#### Pixel coordinate grounding data
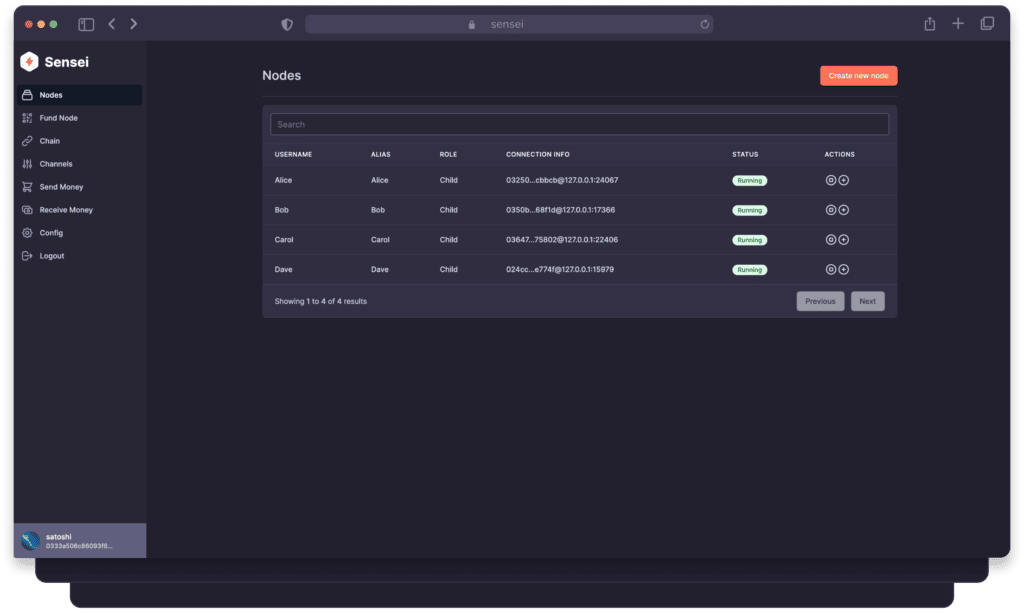Open the Fund Node page in sidebar
Screen dimensions: 1024x613
(x=58, y=118)
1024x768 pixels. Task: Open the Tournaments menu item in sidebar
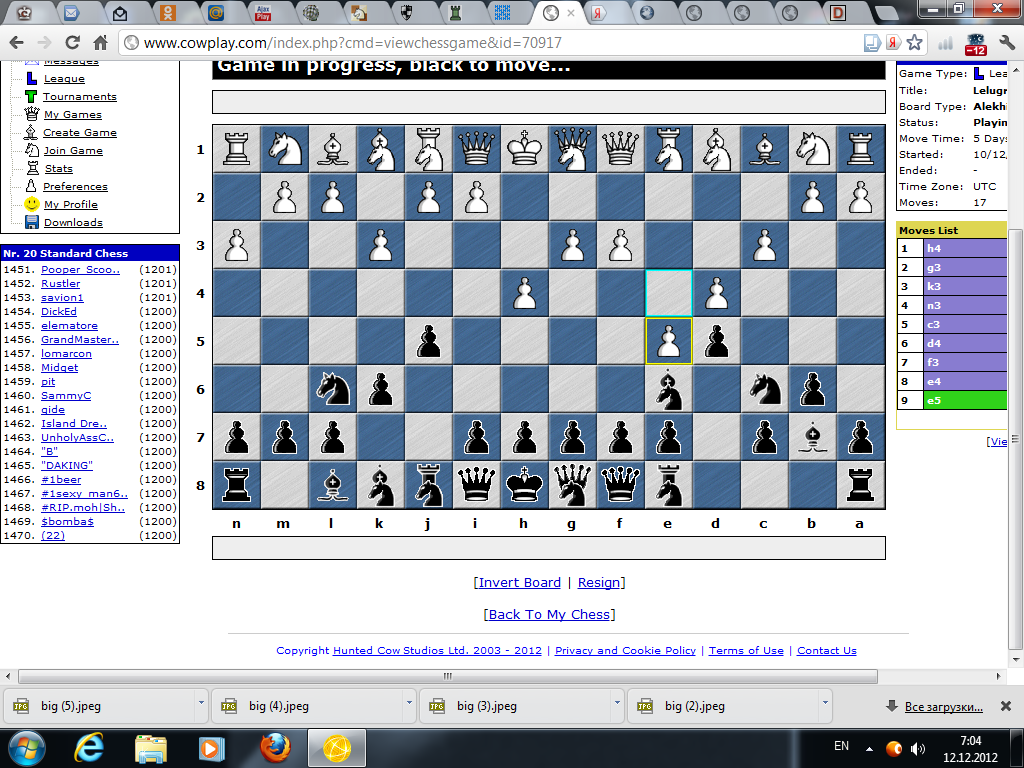[79, 97]
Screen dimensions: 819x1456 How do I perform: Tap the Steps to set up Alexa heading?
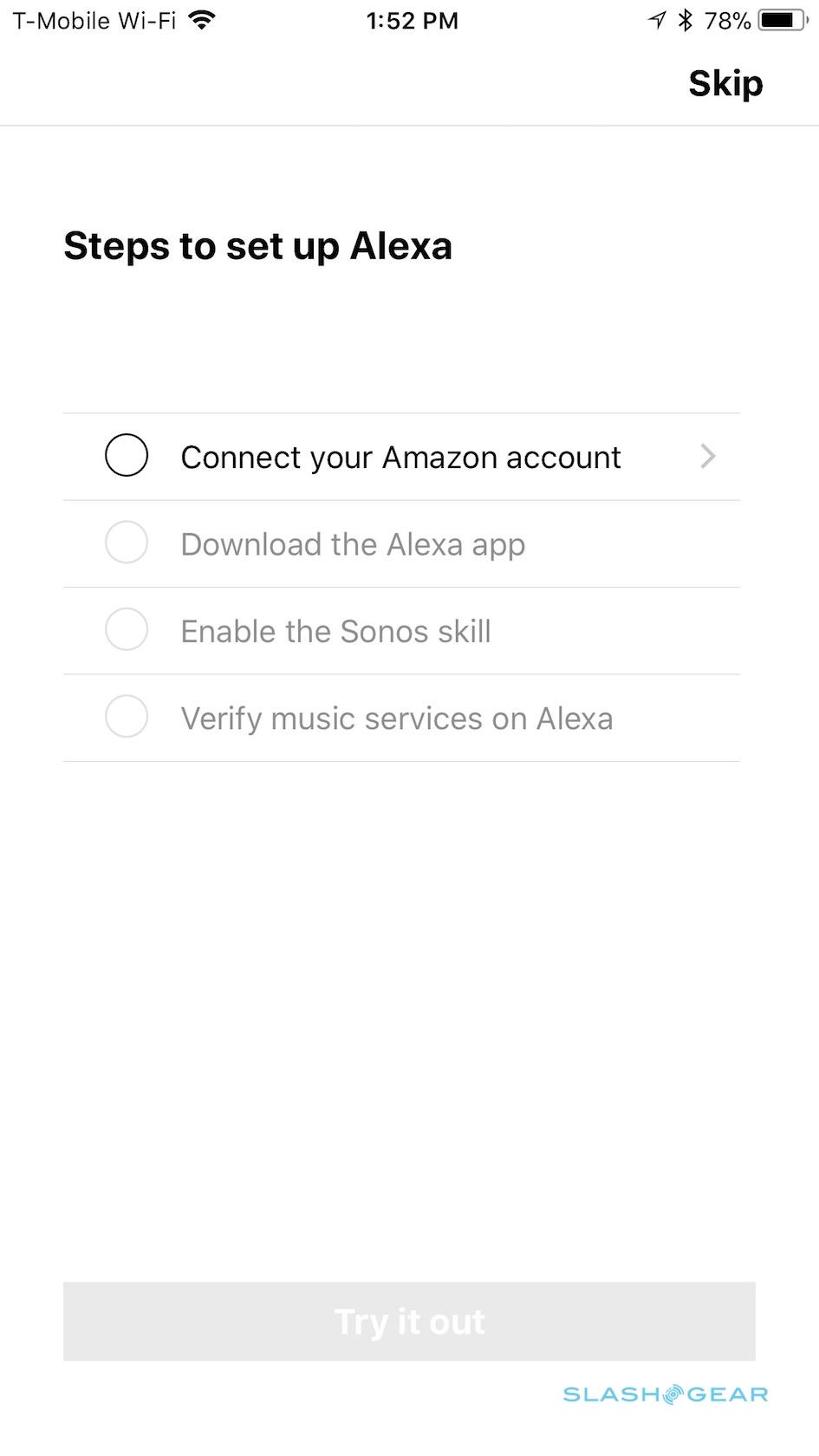[257, 246]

#### What you have to do
Only the lines from the one with "1024x768 pixels. Task: Open" through the end of the data, both ends included, should be written out exactly, and no pictures should appear.

#### Task response
1024x768 pixels. Task: Open the Tournaments menu item in sidebar
[79, 97]
Screen dimensions: 819x1456 How do I perform: Tap the Steps to set up Alexa heading?
[257, 246]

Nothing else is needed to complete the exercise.